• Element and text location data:

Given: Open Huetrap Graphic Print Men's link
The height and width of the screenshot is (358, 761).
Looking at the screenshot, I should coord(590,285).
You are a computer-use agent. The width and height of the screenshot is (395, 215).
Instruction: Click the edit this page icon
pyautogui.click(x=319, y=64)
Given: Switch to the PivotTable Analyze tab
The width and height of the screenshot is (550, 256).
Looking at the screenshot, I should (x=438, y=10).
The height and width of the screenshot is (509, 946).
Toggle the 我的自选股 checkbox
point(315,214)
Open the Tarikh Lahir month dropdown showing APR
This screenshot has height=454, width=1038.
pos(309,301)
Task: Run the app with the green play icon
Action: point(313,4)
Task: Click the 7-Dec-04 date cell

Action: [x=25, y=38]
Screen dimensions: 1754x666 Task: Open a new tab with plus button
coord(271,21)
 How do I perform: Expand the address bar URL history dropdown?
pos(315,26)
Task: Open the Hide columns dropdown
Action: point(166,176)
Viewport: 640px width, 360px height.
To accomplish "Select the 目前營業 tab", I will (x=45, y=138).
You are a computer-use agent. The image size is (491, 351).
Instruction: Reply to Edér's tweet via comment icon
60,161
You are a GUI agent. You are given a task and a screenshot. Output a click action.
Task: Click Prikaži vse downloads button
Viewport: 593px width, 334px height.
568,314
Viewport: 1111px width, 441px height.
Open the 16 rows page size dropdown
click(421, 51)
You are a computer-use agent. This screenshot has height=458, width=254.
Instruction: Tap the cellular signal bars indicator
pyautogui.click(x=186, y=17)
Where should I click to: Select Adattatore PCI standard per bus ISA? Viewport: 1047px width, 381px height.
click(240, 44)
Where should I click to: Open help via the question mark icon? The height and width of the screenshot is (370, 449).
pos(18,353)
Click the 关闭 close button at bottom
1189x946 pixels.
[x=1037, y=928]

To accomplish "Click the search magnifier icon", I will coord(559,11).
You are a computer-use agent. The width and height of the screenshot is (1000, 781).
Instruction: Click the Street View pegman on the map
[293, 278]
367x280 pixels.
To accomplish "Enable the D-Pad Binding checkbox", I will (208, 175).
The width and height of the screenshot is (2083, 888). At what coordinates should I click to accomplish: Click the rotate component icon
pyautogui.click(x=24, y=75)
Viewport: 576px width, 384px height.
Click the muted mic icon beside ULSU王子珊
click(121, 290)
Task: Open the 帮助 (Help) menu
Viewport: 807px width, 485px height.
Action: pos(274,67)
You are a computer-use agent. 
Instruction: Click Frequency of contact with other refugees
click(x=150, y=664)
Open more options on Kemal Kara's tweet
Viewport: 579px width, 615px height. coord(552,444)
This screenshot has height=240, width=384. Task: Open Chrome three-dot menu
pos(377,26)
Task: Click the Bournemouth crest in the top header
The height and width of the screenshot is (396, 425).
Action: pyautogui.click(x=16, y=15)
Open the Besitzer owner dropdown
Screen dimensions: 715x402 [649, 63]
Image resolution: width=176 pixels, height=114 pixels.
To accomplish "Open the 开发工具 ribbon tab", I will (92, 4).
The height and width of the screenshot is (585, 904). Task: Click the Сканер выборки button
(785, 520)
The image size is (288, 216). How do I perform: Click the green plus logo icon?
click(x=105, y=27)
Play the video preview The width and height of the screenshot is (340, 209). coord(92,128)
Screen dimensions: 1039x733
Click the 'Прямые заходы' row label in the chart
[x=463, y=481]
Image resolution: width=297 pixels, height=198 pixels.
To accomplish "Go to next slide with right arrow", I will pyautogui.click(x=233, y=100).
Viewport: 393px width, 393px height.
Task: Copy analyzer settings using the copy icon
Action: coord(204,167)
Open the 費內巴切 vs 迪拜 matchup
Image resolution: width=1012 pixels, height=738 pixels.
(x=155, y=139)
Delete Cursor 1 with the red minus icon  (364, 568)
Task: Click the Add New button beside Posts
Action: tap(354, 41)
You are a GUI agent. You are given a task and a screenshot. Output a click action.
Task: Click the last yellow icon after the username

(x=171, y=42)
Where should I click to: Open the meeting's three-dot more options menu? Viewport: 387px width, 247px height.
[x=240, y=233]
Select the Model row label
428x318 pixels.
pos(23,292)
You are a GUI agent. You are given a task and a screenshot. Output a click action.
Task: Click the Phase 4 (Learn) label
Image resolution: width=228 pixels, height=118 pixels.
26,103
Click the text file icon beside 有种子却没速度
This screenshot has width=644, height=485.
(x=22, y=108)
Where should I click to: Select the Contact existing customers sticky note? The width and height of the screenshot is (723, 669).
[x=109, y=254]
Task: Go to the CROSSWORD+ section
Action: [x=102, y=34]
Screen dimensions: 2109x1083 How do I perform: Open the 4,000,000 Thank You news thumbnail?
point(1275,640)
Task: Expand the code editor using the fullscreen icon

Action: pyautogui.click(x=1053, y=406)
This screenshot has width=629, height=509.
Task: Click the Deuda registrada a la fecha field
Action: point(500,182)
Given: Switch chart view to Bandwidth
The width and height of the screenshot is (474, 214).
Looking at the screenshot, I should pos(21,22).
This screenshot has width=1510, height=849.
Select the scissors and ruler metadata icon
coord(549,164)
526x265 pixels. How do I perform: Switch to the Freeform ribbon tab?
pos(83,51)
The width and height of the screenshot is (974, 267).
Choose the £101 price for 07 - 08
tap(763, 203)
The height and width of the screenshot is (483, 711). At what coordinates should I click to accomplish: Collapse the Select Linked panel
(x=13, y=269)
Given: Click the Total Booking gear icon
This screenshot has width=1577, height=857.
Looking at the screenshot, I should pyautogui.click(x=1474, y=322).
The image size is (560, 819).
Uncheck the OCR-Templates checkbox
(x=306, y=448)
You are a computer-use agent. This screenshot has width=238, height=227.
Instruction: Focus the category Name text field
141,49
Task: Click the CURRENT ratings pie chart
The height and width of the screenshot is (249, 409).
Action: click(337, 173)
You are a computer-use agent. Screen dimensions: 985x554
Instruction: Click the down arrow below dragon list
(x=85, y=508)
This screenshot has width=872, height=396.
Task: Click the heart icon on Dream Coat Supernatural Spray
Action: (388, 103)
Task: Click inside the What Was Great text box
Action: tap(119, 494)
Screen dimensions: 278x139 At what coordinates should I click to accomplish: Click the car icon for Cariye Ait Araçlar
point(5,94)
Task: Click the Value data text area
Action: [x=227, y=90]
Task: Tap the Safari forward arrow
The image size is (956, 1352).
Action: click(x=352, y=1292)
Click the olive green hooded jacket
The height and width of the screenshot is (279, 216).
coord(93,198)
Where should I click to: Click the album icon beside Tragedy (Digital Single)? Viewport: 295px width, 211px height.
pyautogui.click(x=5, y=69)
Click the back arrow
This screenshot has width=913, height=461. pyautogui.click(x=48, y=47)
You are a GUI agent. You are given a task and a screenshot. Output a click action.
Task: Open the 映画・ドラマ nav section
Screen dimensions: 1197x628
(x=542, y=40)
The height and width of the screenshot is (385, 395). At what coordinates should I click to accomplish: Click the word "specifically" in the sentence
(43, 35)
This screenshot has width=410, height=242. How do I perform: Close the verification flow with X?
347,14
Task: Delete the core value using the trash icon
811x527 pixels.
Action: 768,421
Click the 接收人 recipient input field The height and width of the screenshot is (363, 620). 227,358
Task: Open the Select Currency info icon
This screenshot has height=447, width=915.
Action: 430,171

• Your goal:
Please convert every line of the records above into a JSON list of strings, one string per line, leaving out blank lines.

• Task response:
[
  "Given: Open Huetrap Graphic Print Men's link",
  "The height and width of the screenshot is (358, 761).",
  "Looking at the screenshot, I should coord(590,285).",
  "You are a computer-use agent. The width and height of the screenshot is (395, 215).",
  "Instruction: Click the edit this page icon",
  "pyautogui.click(x=319, y=64)",
  "Given: Switch to the PivotTable Analyze tab",
  "The width and height of the screenshot is (550, 256).",
  "Looking at the screenshot, I should (x=438, y=10).",
  "The height and width of the screenshot is (509, 946).",
  "Toggle the 我的自选股 checkbox",
  "point(315,214)",
  "Open the Tarikh Lahir month dropdown showing APR",
  "This screenshot has height=454, width=1038.",
  "pos(309,301)",
  "Task: Run the app with the green play icon",
  "Action: point(313,4)",
  "Task: Click the 7-Dec-04 date cell",
  "Action: [x=25, y=38]",
  "Screen dimensions: 1754x666 Task: Open a new tab with plus button",
  "coord(271,21)",
  " How do I perform: Expand the address bar URL history dropdown?",
  "pos(315,26)",
  "Task: Open the Hide columns dropdown",
  "Action: point(166,176)",
  "Viewport: 640px width, 360px height.",
  "To accomplish \"Select the 目前營業 tab\", I will (x=45, y=138).",
  "You are a computer-use agent. The image size is (491, 351).",
  "Instruction: Reply to Edér's tweet via comment icon",
  "60,161",
  "You are a GUI agent. You are given a task and a screenshot. Output a click action.",
  "Task: Click Prikaži vse downloads button",
  "Viewport: 593px width, 334px height.",
  "568,314",
  "Viewport: 1111px width, 441px height.",
  "Open the 16 rows page size dropdown",
  "click(421, 51)",
  "You are a computer-use agent. This screenshot has height=458, width=254.",
  "Instruction: Tap the cellular signal bars indicator",
  "pyautogui.click(x=186, y=17)",
  "Where should I click to: Select Adattatore PCI standard per bus ISA? Viewport: 1047px width, 381px height.",
  "click(240, 44)",
  "Where should I click to: Open help via the question mark icon? The height and width of the screenshot is (370, 449).",
  "pos(18,353)",
  "Click the 关闭 close button at bottom",
  "1189x946 pixels.",
  "[x=1037, y=928]",
  "To accomplish \"Click the search magnifier icon\", I will coord(559,11).",
  "You are a computer-use agent. The width and height of the screenshot is (1000, 781).",
  "Instruction: Click the Street View pegman on the map",
  "[293, 278]",
  "367x280 pixels.",
  "To accomplish \"Enable the D-Pad Binding checkbox\", I will (208, 175).",
  "The width and height of the screenshot is (2083, 888). At what coordinates should I click to accomplish: Click the rotate component icon",
  "pyautogui.click(x=24, y=75)",
  "Viewport: 576px width, 384px height.",
  "Click the muted mic icon beside ULSU王子珊",
  "click(121, 290)",
  "Task: Open the 帮助 (Help) menu",
  "Viewport: 807px width, 485px height.",
  "Action: pos(274,67)",
  "You are a computer-use agent. ",
  "Instruction: Click Frequency of contact with other refugees",
  "click(x=150, y=664)",
  "Open more options on Kemal Kara's tweet",
  "Viewport: 579px width, 615px height. coord(552,444)",
  "This screenshot has height=240, width=384. Task: Open Chrome three-dot menu",
  "pos(377,26)",
  "Task: Click the Bournemouth crest in the top header",
  "The height and width of the screenshot is (396, 425).",
  "Action: pyautogui.click(x=16, y=15)",
  "Open the Besitzer owner dropdown",
  "Screen dimensions: 715x402 [649, 63]",
  "Image resolution: width=176 pixels, height=114 pixels.",
  "To accomplish \"Open the 开发工具 ribbon tab\", I will (92, 4).",
  "The height and width of the screenshot is (585, 904). Task: Click the Сканер выборки button",
  "(785, 520)",
  "The image size is (288, 216). How do I perform: Click the green plus logo icon?",
  "click(x=105, y=27)",
  "Play the video preview The width and height of the screenshot is (340, 209). coord(92,128)",
  "Screen dimensions: 1039x733",
  "Click the 'Прямые заходы' row label in the chart",
  "[x=463, y=481]",
  "Image resolution: width=297 pixels, height=198 pixels.",
  "To accomplish \"Go to next slide with right arrow\", I will pyautogui.click(x=233, y=100).",
  "Viewport: 393px width, 393px height.",
  "Task: Copy analyzer settings using the copy icon",
  "Action: coord(204,167)",
  "Open the 費內巴切 vs 迪拜 matchup",
  "Image resolution: width=1012 pixels, height=738 pixels.",
  "(x=155, y=139)",
  "Delete Cursor 1 with the red minus icon  (364, 568)",
  "Task: Click the Add New button beside Posts",
  "Action: tap(354, 41)",
  "You are a GUI agent. You are given a task and a screenshot. Output a click action.",
  "Task: Click the last yellow icon after the username",
  "(x=171, y=42)",
  "Where should I click to: Open the meeting's three-dot more options menu? Viewport: 387px width, 247px height.",
  "[x=240, y=233]",
  "Select the Model row label",
  "428x318 pixels.",
  "pos(23,292)",
  "You are a GUI agent. You are given a task and a screenshot. Output a click action.",
  "Task: Click the Phase 4 (Learn) label",
  "Image resolution: width=228 pixels, height=118 pixels.",
  "26,103",
  "Click the text file icon beside 有种子却没速度",
  "This screenshot has width=644, height=485.",
  "(x=22, y=108)",
  "Where should I click to: Select the Contact existing customers sticky note? The width and height of the screenshot is (723, 669).",
  "[x=109, y=254]",
  "Task: Go to the CROSSWORD+ section",
  "Action: [x=102, y=34]",
  "Screen dimensions: 2109x1083 How do I perform: Open the 4,000,000 Thank You news thumbnail?",
  "point(1275,640)",
  "Task: Expand the code editor using the fullscreen icon",
  "Action: pyautogui.click(x=1053, y=406)",
  "This screenshot has width=629, height=509.",
  "Task: Click the Deuda registrada a la fecha field",
  "Action: point(500,182)",
  "Given: Switch chart view to Bandwidth",
  "The width and height of the screenshot is (474, 214).",
  "Looking at the screenshot, I should pos(21,22).",
  "This screenshot has width=1510, height=849.",
  "Select the scissors and ruler metadata icon",
  "coord(549,164)",
  "526x265 pixels. How do I perform: Switch to the Freeform ribbon tab?",
  "pos(83,51)",
  "The width and height of the screenshot is (974, 267).",
  "Choose the £101 price for 07 - 08",
  "tap(763, 203)",
  "The height and width of the screenshot is (483, 711). At what coordinates should I click to accomplish: Collapse the Select Linked panel",
  "(x=13, y=269)",
  "Given: Click the Total Booking gear icon",
  "This screenshot has width=1577, height=857.",
  "Looking at the screenshot, I should pyautogui.click(x=1474, y=322).",
  "The image size is (560, 819).",
  "Uncheck the OCR-Templates checkbox",
  "(x=306, y=448)",
  "You are a computer-use agent. This screenshot has width=238, height=227.",
  "Instruction: Focus the category Name text field",
  "141,49",
  "Task: Click the CURRENT ratings pie chart",
  "The height and width of the screenshot is (249, 409).",
  "Action: click(337, 173)",
  "You are a computer-use agent. Screen dimensions: 985x554",
  "Instruction: Click the down arrow below dragon list",
  "(x=85, y=508)",
  "This screenshot has width=872, height=396.",
  "Task: Click the heart icon on Dream Coat Supernatural Spray",
  "Action: (388, 103)",
  "Task: Click inside the What Was Great text box",
  "Action: tap(119, 494)",
  "Screen dimensions: 278x139 At what coordinates should I click to accomplish: Click the car icon for Cariye Ait Araçlar",
  "point(5,94)",
  "Task: Click the Value data text area",
  "Action: [x=227, y=90]",
  "Task: Tap the Safari forward arrow",
  "The image size is (956, 1352).",
  "Action: click(x=352, y=1292)",
  "Click the olive green hooded jacket",
  "The height and width of the screenshot is (279, 216).",
  "coord(93,198)",
  "Where should I click to: Click the album icon beside Tragedy (Digital Single)? Viewport: 295px width, 211px height.",
  "pyautogui.click(x=5, y=69)",
  "Click the back arrow",
  "This screenshot has width=913, height=461. pyautogui.click(x=48, y=47)",
  "You are a GUI agent. You are given a task and a screenshot. Output a click action.",
  "Task: Open the 映画・ドラマ nav section",
  "Screen dimensions: 1197x628",
  "(x=542, y=40)",
  "The height and width of the screenshot is (385, 395). At what coordinates should I click to accomplish: Click the word \"specifically\" in the sentence",
  "(43, 35)",
  "This screenshot has width=410, height=242. How do I perform: Close the verification flow with X?",
  "347,14",
  "Task: Delete the core value using the trash icon",
  "811x527 pixels.",
  "Action: 768,421",
  "Click the 接收人 recipient input field The height and width of the screenshot is (363, 620). 227,358",
  "Task: Open the Select Currency info icon",
  "This screenshot has height=447, width=915.",
  "Action: 430,171"
]